START GIVEN RECORDS
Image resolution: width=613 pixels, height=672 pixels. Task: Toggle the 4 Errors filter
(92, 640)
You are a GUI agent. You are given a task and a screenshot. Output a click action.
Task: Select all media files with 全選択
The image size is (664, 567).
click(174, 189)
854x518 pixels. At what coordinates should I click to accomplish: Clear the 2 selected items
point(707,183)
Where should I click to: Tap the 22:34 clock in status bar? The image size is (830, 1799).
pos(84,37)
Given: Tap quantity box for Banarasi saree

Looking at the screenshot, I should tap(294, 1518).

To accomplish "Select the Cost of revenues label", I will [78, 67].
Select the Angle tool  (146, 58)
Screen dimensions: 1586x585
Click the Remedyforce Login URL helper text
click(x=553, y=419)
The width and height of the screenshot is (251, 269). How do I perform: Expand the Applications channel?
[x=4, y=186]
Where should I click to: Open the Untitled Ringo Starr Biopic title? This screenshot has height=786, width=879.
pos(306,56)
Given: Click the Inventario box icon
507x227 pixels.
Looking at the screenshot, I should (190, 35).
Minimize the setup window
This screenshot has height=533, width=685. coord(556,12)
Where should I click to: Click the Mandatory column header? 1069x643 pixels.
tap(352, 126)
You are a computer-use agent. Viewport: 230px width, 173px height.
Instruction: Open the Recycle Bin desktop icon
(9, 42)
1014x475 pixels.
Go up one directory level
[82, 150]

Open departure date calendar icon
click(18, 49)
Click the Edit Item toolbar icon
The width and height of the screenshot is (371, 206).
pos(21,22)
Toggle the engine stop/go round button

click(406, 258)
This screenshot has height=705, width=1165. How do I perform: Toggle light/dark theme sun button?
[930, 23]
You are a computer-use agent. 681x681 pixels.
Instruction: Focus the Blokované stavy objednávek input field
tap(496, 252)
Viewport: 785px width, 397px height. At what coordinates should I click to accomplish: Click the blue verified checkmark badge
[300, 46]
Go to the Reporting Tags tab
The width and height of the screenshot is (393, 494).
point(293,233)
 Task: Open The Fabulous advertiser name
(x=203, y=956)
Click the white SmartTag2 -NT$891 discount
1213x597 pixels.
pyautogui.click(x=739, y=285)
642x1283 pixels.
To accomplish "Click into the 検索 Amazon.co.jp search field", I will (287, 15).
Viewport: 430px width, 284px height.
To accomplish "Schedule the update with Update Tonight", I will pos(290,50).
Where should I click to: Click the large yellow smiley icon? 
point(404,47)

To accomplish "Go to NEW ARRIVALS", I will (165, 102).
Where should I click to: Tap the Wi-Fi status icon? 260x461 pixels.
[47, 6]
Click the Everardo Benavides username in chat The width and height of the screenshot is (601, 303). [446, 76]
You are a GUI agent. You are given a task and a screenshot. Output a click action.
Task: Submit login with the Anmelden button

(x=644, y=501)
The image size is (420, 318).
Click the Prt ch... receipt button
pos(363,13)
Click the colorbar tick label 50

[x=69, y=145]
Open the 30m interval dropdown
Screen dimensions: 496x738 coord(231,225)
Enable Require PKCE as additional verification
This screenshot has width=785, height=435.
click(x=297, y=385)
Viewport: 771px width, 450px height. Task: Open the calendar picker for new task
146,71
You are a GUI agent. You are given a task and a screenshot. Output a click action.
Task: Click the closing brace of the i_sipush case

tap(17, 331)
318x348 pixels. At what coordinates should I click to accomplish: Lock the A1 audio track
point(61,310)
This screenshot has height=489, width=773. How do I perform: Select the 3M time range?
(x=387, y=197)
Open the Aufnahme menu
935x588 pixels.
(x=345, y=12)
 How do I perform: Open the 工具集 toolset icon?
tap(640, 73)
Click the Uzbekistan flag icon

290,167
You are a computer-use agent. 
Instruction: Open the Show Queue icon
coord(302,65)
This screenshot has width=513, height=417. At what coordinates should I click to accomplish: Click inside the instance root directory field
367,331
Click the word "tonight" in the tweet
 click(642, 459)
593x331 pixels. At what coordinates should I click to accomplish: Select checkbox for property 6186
END GIVEN RECORDS
- [WHAT THE TASK ASKS] Could you set down, word for word, only the lines above from the line with "Viewport: 430px width, 284px height." to the line with "Click the Everardo", including both?

- [ANSWER BOX]
Viewport: 430px width, 284px height.
To accomplish "Schedule the update with Update Tonight", I will pos(290,50).
Where should I click to: Click the large yellow smiley icon? 
point(404,47)

To accomplish "Go to NEW ARRIVALS", I will (165, 102).
Where should I click to: Tap the Wi-Fi status icon? 260x461 pixels.
[47, 6]
Click the Everardo Benavides username in chat The width and height of the screenshot is (601, 303). [446, 76]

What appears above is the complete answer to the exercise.